In the C17th century work was started on a waterway to link the Atlantic with the Mediterranean through south-west France. It was an impressive project and appears to have prompted the Siamese King, Narai, to commission a survey of the Kra isthmus with a view to creating an artificial waterway between the Gulf of Siam and the Andaman Sea. Given French influence in Siam at the time it was natural a French engineer would be employed to do the work. Although this is the first recorded investigation of the possibility of making such a waterway the idea had probably been dreamt about on previous occasions, for the advantages to traders would have been clear and the opportunities provided for the swift movement of troops obvious. Nothing came of Narai’s project, nor of one proposed over a century later by the younger brother of King Chakri. Chakri was King Mongkut’s grandfather who was subsequently known as Rama the First. However, in middle of the C19th, as British pressure to open Siam to world markets grew, the idea of a canal was dusted off. As might be expected, a leading exponent was Sir John Bowring. He raised the idea in his negotiations with the Siamese monarch but, despite the interest shown by his great-uncle in the Kra project, Mongkut took a more circumspect view. Aware of the advantages a canal might bring, he was also conscious it could become the focus of colonial rivalry, which would not necessarily be to Siam’s advantage. Commenting to Bowring on the work Richards had done in the Gulf before sailing off to Singapore, Mongkut, in his inimitable style, wrote;
He did not yet survey the Isthmus or narrow neck of the Malay Peninsula which Your Excellency suggests we to make a canal upon. It was but a rumour circulated amongst many merchants whose thoughts are to carry the opium trade to China nearer than usual course. But in fact the Isthmus is of thick mountainous and rocky land in its middle part for several miles and solid and stones under the ground higher than the level of sea for several fathoms.
He then went on to raise what, in many contemporary Western eyes at least, may have been a strange objection. He said;
I think the natural division of the world forbid such the purpose according to the pleasure of the Super Agency that believed by many as the Almighty Creator of whole universe.

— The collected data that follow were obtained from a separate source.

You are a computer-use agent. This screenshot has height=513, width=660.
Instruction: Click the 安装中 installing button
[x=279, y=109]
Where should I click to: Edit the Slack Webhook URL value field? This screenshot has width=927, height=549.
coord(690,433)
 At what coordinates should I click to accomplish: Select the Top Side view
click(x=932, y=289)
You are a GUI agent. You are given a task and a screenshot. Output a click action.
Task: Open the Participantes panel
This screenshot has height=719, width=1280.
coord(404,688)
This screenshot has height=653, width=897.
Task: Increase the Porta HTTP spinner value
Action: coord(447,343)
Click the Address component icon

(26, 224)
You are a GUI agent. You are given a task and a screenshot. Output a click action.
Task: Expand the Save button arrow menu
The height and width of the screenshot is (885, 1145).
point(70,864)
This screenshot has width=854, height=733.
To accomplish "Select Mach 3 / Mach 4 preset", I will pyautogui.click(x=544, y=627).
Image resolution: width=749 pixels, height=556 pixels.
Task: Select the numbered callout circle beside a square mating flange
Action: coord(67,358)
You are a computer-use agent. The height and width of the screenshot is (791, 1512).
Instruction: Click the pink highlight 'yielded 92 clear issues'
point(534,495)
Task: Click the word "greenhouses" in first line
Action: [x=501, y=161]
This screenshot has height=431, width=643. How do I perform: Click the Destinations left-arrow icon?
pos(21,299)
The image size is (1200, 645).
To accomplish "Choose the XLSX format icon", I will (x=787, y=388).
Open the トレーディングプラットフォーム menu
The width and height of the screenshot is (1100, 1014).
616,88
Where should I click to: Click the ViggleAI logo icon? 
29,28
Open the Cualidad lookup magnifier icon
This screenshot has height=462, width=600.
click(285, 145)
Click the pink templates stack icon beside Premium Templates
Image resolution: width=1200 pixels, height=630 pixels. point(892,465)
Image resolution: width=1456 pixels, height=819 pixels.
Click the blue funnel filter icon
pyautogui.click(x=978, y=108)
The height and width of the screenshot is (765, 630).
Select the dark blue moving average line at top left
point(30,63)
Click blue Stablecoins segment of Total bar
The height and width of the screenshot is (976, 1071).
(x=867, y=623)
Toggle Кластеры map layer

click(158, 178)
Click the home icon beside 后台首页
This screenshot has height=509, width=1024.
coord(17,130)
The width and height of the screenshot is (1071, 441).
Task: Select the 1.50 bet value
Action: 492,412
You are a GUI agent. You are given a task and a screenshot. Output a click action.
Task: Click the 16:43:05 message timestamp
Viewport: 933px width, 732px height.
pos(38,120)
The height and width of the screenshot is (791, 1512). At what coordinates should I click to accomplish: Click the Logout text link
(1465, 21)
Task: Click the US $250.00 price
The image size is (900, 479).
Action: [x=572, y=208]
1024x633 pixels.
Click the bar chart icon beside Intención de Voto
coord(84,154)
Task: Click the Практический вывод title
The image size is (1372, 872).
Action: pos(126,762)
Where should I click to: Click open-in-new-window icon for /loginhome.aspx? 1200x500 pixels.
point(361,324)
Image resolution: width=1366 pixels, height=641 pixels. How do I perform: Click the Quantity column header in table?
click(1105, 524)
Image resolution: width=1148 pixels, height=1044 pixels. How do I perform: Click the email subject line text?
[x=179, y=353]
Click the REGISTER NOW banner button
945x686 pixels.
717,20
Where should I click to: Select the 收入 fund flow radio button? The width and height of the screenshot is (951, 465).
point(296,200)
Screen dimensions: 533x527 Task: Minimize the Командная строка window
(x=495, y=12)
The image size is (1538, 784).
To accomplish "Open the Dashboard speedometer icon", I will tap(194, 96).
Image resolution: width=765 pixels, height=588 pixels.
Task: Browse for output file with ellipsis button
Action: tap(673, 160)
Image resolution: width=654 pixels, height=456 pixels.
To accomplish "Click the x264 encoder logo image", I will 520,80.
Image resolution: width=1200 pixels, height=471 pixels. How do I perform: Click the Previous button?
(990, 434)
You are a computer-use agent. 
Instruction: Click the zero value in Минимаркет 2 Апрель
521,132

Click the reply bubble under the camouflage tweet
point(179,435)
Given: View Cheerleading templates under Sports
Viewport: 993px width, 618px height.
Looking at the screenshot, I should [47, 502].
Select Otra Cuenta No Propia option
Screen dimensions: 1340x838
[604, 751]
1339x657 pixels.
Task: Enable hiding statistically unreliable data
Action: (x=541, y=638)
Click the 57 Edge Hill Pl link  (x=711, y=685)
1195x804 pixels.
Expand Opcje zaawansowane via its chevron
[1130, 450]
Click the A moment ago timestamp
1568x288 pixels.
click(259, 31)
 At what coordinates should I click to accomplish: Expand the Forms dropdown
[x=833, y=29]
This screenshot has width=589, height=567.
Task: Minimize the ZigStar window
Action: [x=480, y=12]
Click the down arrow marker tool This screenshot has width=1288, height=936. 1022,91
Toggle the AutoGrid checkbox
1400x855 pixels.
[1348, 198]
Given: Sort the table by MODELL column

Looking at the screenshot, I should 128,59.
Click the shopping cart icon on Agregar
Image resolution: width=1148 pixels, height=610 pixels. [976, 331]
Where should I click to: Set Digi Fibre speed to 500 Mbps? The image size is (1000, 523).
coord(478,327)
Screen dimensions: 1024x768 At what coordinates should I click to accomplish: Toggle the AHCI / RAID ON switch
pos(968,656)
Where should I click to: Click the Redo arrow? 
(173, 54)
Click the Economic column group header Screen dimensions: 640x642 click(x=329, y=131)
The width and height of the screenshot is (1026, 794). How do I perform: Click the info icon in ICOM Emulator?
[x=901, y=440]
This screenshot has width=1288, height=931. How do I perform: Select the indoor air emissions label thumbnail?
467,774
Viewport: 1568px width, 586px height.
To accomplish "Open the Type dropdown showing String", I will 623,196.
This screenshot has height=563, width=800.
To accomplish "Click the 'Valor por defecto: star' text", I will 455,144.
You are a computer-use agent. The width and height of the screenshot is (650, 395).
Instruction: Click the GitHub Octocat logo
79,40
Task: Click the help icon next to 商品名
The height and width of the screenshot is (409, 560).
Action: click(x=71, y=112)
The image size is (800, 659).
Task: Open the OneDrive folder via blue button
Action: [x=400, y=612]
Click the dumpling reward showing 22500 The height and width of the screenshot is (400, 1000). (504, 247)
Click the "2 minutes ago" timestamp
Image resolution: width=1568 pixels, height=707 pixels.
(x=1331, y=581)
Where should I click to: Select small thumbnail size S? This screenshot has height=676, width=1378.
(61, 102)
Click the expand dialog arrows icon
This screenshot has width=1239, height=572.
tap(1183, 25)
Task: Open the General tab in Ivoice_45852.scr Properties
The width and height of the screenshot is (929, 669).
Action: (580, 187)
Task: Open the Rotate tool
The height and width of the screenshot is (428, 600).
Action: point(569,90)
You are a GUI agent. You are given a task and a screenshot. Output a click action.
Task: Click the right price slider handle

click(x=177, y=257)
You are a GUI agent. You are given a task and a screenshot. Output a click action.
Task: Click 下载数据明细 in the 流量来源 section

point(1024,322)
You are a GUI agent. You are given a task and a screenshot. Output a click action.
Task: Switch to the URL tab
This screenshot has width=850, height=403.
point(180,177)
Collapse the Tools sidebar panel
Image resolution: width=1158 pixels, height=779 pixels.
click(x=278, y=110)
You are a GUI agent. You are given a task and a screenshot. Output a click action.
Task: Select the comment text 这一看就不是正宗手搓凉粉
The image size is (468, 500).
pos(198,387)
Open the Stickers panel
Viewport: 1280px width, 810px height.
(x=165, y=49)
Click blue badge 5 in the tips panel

However, the monarch seemed to be open to the idea that it would be possible to overcome the geological and topographical obstacles presented at Kra for he thought;
.. Captain Wm. Richards R.N. might decide that it can be done in any rate..
And made it clear he was not against driving canals across necks of land in principle, although taking the view that;
Those Isthmuses more important than this are the Isthmuses of Red Sea and that of two continents of America.
By 1856, of, course, plans for developing a canal from the Mediterranean to the Red Sea were well advanced and considerable interest had been shown in opening a ship canal in Central America over what was then known as the Isthmus of Darien. Understandably, it is not surprising that the Kra canal came to be seen, by some at least, as an achievable project that would rank with the other two in spurring on global economic progress. In their optimistic eyes it was not merely the opium traders who would benefit although others, with investments in Singapore, were concerned such a development might have a negative impact on the amount of trade passing through the Straits of Malacca. And there was also the question of whether the French, who, despite co-operation in the Crimean War, were enduringly viewed with suspicion by many British diplomats, might seek to drive such a project forward in their own interests.
Given the very positive view he had formed of Richards it is not surprising that Mongkut showed confidence in the abilities of the commander of the Saracen to make a tentative judgement about the possibilities of a canal across a southern Siamese province. The King would also have been reassured if he knew that another capable officer of the brig-sloop had undertaken similar survey work on the Isthmus of Darien, an adventure which ended rather dramatically.
In the Admiralty Surveys section of the 1856 Journal of the Royal Geographical Society optimism was expressed that the arrival in the Gulf of Siam of two officers from the China Station would soon lead to the production of a chart that would be ‘sufficiently accurate for all the common purposes of navigation’. One of these two officers was Richards, the other Inskip. They were clearly so well known to the journal’s readers that neither title nor initials were needed to identify them.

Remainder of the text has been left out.